Antigen-specific therapy of EAE via intranasal delivery of filamentous phage displaying a myelin immunodominant epitope.

The presence of anti-myelin antibodies (Abs) in patients with early multiple sclerosis (MS) and in MS animal models has led to renewed interest in the role of B cells, plasma cells and their products in the pathogenesis of the disease, and in their therapeutic potential. Here, we present a novel strategy based on filamentous phage display of the myelin oligodendrocyte glycoprotein immunodominant epitope (MOG 36-44) fused to the main coat protein. Filamentous phages are well characterized, both structurally and genetically.
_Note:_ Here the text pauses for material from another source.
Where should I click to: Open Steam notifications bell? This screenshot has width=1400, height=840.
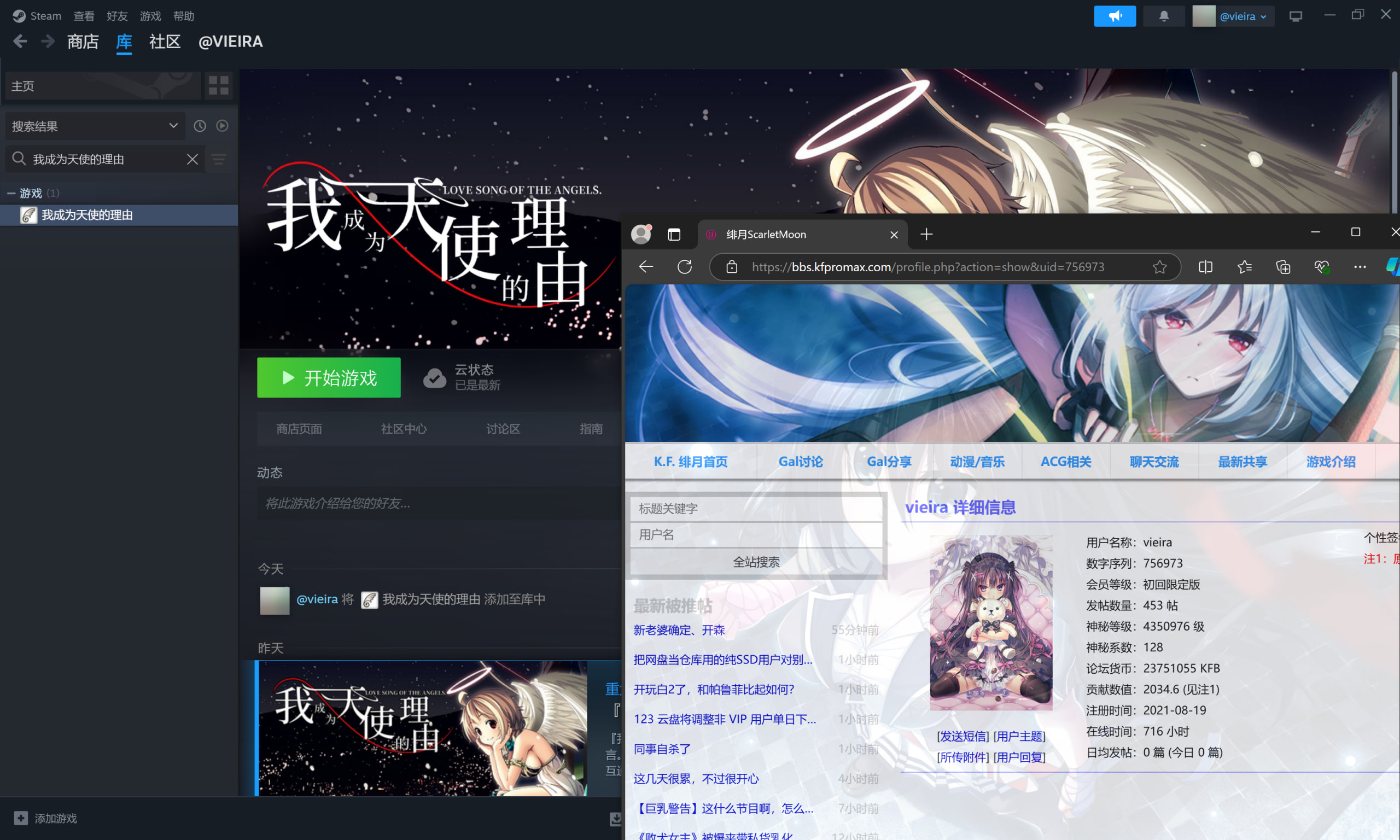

We found that the fibrous shape of the phage (1000 nm long and 6 nm wide) enables penetration into the central nervous system (CNS) when administered nasally. Thus, intranasal treatment of experimental autoimmune encephalomyelitis (EAE) in mice, with phage MOG, showed improved neuronal function, reduced levels of proinflammatory cytokines, particularly monocyte chemoattractant protein 1 (MCP-1), interferon gamma (IFN-gamma) and IL-6, but no change in IL-10 or IL-12 levels. Moreover, the treatment induced depletion of the autoantibodies against MOG and prevented demyelination resulting in improved clinical scores and the reduced inflammation in the CNS and periphery in EAE mice compared to untreated sick animals.